## Supplied passage
Friday, September 16, 2022

Collegiate Closure in Wisconsin

 

My daughter last saw her college campus in Wisconsin in March of 2020 in the rear-view mirror of a van I was driving to California. Her brother, Truman, my BFF Mary, and I had flown across the country to rescue her. The pandemic had just begun, and she was told that she needed to move out immediately. None of us could have predicted that she wouldn’t return to campus for two and a half years, that is, not until today.  


Many of you remember our National Disaster Massive Road Trip (NDMRT), as Truman named it. We rented a huge van, which we immediately named The Beast, and which still barely fit all of Geneva’s belongings, and we drove four days back to California. On the NDMRT, we encountered many fellow unhinged cross-country travelers, everyone trying to get somewhere fast, all of us eyeing each other with trepidation as we sought to keep our distance from one another, both on the road and at every rest stop. 

 


The trip felt both surreal and perilous, as if we were living out a real-life disaster film. On the third day, we white-knuckled The Beast through a blizzard atop a Wyoming mountain pass, a heart-pumping, frightening experience of unplowed roads and icy white-outs. At the hotel that evening, I was filled both with relief that we had survived the day’s drive, and with the sense of trauma we were all just beginning to experience; we were never going to forget this NDMRT or the earliest days of our new pandemic mindset.

 


Our stage of life determined how the pandemic would affect us. Like all kids, my children had to negotiate years of disrupted academic and social development. My parents had to isolate themselves in their senior living apartments. As they were among the most vulnerable to Covid, we worried for them daily.

 


I think especially of one group that was hit particularly hard: graduating seniors. Their lives came to an abrupt halt just as they were supposed to “commence.” Their best year of school ended suddenly with no final projects, no dances, nor even with goodbyes. Instead of moving on to exciting adulting adventures, the new graduates moved back home with their parents and watched goodbye speeches from their college presidents on YouTube. Although we were happy to have unexpected bonus time with our daughter, we knew she was devastated to miss the end of college. How does one move on to the next stage of life when the previous stage hangs unfinished and in limbo?

 


This weekend, the limbo will end. Two and a half years after that fateful March adventure, we’ve returned to Beloit College for the make-up graduation ceremony that the class of 2020 never got. As we walked around campus today, our Boonie shed more than a few tears. She pointed out favorite haunts, noted what has changed and what was the same. I imagine she’s feeling so many complicated emotions. And tomorrow she’ll get to experience the graduation ceremony she and all the graduates of 2020 deserved. We’ll cheer loudly for her, and so will my brother and my parents (Beloit grads themselves, who met here 65 years earlier 🥹). I’m so grateful to be here. For Geneva’s sake, and for the sake of everyone in the family who is still reflecting on how our lives have changed, I’m so glad we made this trip.

## Input data
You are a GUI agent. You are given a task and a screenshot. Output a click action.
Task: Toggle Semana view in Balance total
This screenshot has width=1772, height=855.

## Brief
Repeat the passage from the post on collegiate closure in Wisconsin, starting with "The trip felt" and going on through "new pandemic mindset.", but replace "blizzard" with "snowstorm".

## Task result
The trip felt both surreal and perilous, as if we were living out a real-life disaster film. On the third day, we white-knuckled The Beast through a snowstorm atop a Wyoming mountain pass, a heart-pumping, frightening experience of unplowed roads and icy white-outs. At the hotel that evening, I was filled both with relief that we had survived the day’s drive, and with the sense of trauma we were all just beginning to experience; we were never going to forget this NDMRT or the earliest days of our new pandemic mindset.